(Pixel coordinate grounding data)
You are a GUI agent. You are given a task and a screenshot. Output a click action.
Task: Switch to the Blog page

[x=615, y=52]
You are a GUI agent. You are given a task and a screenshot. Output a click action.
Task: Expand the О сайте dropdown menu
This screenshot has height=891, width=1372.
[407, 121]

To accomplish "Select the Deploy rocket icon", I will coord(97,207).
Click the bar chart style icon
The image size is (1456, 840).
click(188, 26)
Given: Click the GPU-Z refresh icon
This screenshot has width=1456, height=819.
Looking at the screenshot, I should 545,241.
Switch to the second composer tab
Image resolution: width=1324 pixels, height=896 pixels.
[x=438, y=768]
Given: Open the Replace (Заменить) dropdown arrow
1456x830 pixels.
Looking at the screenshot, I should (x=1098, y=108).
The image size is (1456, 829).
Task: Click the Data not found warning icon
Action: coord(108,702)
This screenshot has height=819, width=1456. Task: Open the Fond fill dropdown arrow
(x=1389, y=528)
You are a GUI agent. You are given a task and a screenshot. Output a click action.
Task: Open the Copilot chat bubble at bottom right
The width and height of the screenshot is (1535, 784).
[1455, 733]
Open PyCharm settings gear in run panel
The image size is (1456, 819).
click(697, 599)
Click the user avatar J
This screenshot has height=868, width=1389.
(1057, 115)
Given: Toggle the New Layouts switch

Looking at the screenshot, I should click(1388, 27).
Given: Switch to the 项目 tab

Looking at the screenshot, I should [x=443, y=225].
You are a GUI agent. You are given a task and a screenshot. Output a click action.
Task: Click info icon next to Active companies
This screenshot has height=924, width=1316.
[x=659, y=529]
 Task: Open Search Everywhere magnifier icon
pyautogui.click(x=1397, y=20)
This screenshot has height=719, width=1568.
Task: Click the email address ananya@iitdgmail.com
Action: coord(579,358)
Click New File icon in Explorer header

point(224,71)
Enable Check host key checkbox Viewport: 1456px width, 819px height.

__The task__
Print the records again, exactly as they stand above.

__Response area__
You are a GUI agent. You are given a task and a screenshot. Output a click action.
Task: Switch to the Blog page

[x=615, y=52]
You are a GUI agent. You are given a task and a screenshot. Output a click action.
Task: Expand the О сайте dropdown menu
This screenshot has height=891, width=1372.
[407, 121]

To accomplish "Select the Deploy rocket icon", I will coord(97,207).
Click the bar chart style icon
The image size is (1456, 840).
click(188, 26)
Given: Click the GPU-Z refresh icon
This screenshot has width=1456, height=819.
Looking at the screenshot, I should 545,241.
Switch to the second composer tab
Image resolution: width=1324 pixels, height=896 pixels.
[x=438, y=768]
Given: Open the Replace (Заменить) dropdown arrow
1456x830 pixels.
Looking at the screenshot, I should (x=1098, y=108).
The image size is (1456, 829).
Task: Click the Data not found warning icon
Action: coord(108,702)
This screenshot has height=819, width=1456. Task: Open the Fond fill dropdown arrow
(x=1389, y=528)
You are a GUI agent. You are given a task and a screenshot. Output a click action.
Task: Open the Copilot chat bubble at bottom right
The width and height of the screenshot is (1535, 784).
[1455, 733]
Open PyCharm settings gear in run panel
The image size is (1456, 819).
click(697, 599)
Click the user avatar J
This screenshot has height=868, width=1389.
(1057, 115)
Given: Toggle the New Layouts switch

Looking at the screenshot, I should click(1388, 27).
Given: Switch to the 项目 tab

Looking at the screenshot, I should [x=443, y=225].
You are a GUI agent. You are given a task and a screenshot. Output a click action.
Task: Click info icon next to Active companies
This screenshot has height=924, width=1316.
[x=659, y=529]
 Task: Open Search Everywhere magnifier icon
pyautogui.click(x=1397, y=20)
This screenshot has height=719, width=1568.
Task: Click the email address ananya@iitdgmail.com
Action: coord(579,358)
Click New File icon in Explorer header

point(224,71)
Enable Check host key checkbox Viewport: 1456px width, 819px height.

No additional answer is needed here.